Now $p(p^2-1)=q(q^6-1)$. If $p\leq q$ then $p^2-1\geq q^6-1$ then $q^3\leq p\leq q$ then $q^2\leq 1<2^2\leq q^2$, which is false. Hence $p>q$ so $p^3=q^7+p-q>q^7$ so $p>q^2$ and $p>q^2q^{\frac{1}{3}}$ $p|q(q-1)(q+1)(q^2-q+1)(q^2+q+1)$ Now $q-1<p$ so $p\not|q-1$ Also $q<p$ so $p\not|q$ Also $q+1=q^2+1-q(q-1)\leq q^2+1-2\cdot 1<q^2<p$ so $p\not|q+1$ Also $q^2-q+1\leq q^2-2+1<q^2<p$ so $p\not|q^2-q+1$ Hence $p|q^2+q+1$ so $p\leq q^2+q+1$ $2|q(q+1)$ so $2\not|q^2+q+1$ If $p<q^2+q+1$ then $3p\leq q^2+q+1<3q^2$ then $p<q^2<p$, which is false. So $p=q^2+q+1$ From here I will show two ways to complete the solution. $q^2q^{\frac{1}{3}}<p=q^2+q+1\leq q^2\left(1+\frac{1}{2}+\frac{1}{4}\right)$ Then $q<\left(\frac{7}{4}\right)^3<6$ so $q=2$ or $q=3$ or $q=5$ When $q=2$, $p=q^2+q+1=7$ but $7^3-7=336>126=2^7-2$ When $q=3$, $p=q^2+q+1=13$ and $13^3-13=2184=3^7-3$ When $q=5$, $p=q^2+q+1=31$ but $p^3-p\equiv 3^3-3\equiv 3\mod 7$ and $q^7-q\equiv 0\mod 7$, by Fermat's Little Theorem.

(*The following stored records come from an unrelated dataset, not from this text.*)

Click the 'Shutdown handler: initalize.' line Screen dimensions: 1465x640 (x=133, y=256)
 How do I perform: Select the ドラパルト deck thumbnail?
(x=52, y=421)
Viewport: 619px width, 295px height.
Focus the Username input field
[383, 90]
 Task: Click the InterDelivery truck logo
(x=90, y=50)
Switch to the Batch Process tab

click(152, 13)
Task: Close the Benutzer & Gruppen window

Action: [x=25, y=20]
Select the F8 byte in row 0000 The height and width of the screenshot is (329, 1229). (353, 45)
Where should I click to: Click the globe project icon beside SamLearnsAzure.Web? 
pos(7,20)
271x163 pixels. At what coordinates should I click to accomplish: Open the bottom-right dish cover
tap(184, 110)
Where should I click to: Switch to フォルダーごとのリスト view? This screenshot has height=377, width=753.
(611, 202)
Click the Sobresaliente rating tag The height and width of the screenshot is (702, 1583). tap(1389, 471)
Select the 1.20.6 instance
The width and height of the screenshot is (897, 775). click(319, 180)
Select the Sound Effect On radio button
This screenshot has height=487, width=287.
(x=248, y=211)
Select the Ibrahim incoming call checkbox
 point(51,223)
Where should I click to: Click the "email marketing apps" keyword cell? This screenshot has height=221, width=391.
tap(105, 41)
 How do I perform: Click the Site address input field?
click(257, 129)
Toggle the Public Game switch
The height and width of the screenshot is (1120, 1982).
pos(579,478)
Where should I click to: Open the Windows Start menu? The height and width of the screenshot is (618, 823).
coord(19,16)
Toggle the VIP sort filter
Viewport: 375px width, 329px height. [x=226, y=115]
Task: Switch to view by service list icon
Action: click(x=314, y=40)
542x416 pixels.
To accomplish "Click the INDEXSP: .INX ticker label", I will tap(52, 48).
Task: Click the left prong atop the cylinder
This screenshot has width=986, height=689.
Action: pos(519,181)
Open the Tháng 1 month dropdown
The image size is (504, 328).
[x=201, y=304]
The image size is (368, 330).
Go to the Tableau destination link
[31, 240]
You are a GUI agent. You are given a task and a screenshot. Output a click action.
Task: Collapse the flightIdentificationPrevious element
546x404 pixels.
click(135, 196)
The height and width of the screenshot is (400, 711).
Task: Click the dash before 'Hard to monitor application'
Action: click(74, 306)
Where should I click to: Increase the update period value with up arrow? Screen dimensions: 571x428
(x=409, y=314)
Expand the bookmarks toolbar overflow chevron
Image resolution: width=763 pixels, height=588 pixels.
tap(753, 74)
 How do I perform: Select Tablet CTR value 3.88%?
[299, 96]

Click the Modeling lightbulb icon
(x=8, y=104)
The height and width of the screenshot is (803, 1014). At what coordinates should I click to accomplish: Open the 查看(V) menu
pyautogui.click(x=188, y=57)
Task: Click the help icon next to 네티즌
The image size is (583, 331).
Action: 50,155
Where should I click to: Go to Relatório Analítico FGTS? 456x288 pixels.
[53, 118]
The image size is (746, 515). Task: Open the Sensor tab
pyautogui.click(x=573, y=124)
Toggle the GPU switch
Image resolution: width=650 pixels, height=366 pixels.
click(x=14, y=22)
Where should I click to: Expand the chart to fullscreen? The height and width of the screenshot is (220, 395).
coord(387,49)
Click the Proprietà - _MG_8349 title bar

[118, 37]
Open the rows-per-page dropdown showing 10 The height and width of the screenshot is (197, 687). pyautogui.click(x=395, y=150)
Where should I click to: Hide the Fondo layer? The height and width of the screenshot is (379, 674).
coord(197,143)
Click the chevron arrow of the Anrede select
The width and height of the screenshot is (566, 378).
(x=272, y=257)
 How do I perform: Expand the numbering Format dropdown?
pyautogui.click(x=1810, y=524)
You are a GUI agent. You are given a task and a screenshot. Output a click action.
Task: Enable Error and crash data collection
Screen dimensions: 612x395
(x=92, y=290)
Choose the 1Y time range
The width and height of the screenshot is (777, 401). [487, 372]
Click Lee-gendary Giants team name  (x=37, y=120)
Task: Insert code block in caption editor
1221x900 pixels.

So $(p, q)=( 13, 3)$ is the only solution Alternatively: $q(q-1)(q+1)(q^2-q+1)(q^2+q+1)=p(p-1)(p+1)=q(q+1)(q^2+q+1)(q^2+q+2)$ So $(q-1)(q^2-q+1)=q^2+q+2$ since $q(q+1)(q^2+q+1)>0$ So $q^3-3q^2+q-3=0$ So $(q-3)(q^2+1)=0$ So $q=3$ since $q^2+1>0$ So $p=3^2+3+1=13$ $13^3-13=2184=3^7-3$ so $(p, q)=(13, 3)$ is the only solution.

nice solution!!

$(p,q)=(13,3) $

$p(p-1)(p+1)=q(q-1)(q+1)(q^2-q+1)(q^2+q+1)$ CLAIM1: $p>q^2$ PROOF: Assume opposite $p<q^2$ then, $q^6-p>q^7-q$ which is easyly contradicition. So from CLAIM1 we get $p =(q^2+q+1)$ $(q^2+q+1)(q^2+q)(q^2+q+2)=q(q-1)(q+1)(q^2-q+1)(q^2+q+1)$ $q^2+q+2=(q-1)(q^2-q+1)$ By mod 3 we get $q=3$ $p=13$ indeed solutions.

another solution here

We have $q^6 < q^7 - q = p^3 - p < p^3 \Longrightarrow p > q^2$, so after factoring the equation as \[p(p-1)(p+1) = q(q-1)(q+1)(q^2-q+1)(q^2+q+1)\]we get that $p \mid q^2+q+1$, but $p>q^2>\frac{1}{2}(q^2+q+1)$, so $p = q^2 + q + 1$. Substituting this back into the equation leads to the cubic $(q-3)(q^2+1) =0$, so $(p,q) = (13,3)$ is the only solution.